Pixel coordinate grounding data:
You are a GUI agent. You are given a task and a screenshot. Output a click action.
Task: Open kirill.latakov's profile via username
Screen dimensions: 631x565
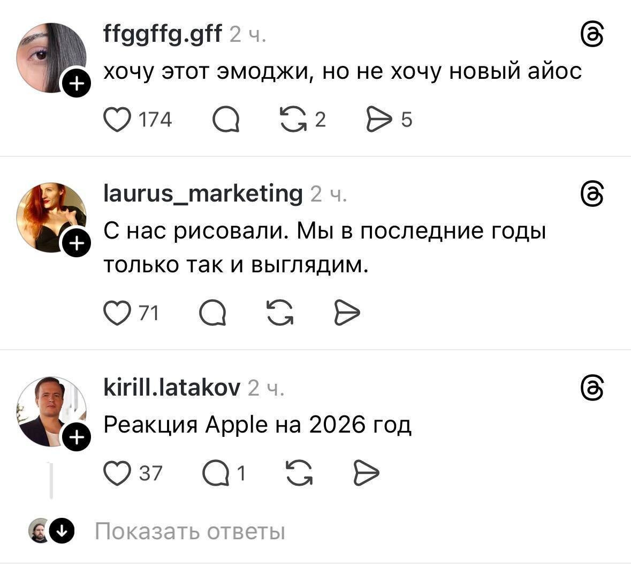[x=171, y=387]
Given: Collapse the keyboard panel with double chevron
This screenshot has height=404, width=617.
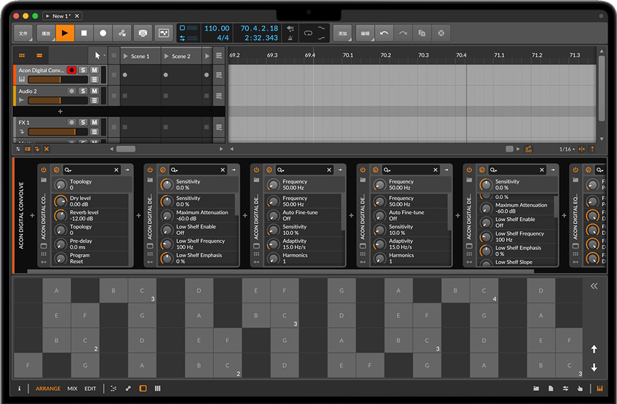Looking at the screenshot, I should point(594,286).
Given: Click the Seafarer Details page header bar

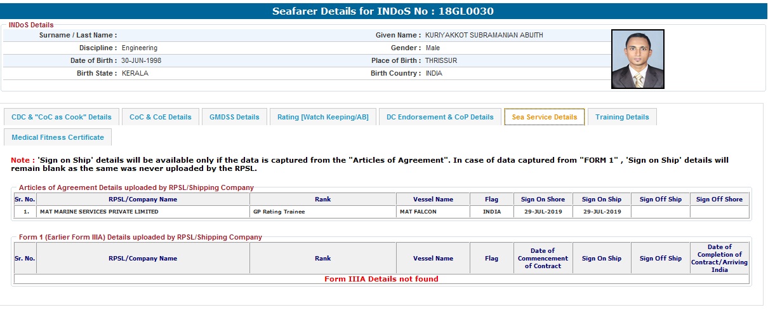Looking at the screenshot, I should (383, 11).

The problem: Starting at the line that contains "Task: Open kirill.latakov's", reproduce each line exactly through the end of the entries above, leaving every picture out.

Task output:
Task: Open kirill.latakov's profile via username
Screen dimensions: 631x565
[x=171, y=387]
Given: Collapse the keyboard panel with double chevron
This screenshot has height=404, width=617.
Looking at the screenshot, I should point(594,286).
Given: Click the Seafarer Details page header bar

Looking at the screenshot, I should (383, 11).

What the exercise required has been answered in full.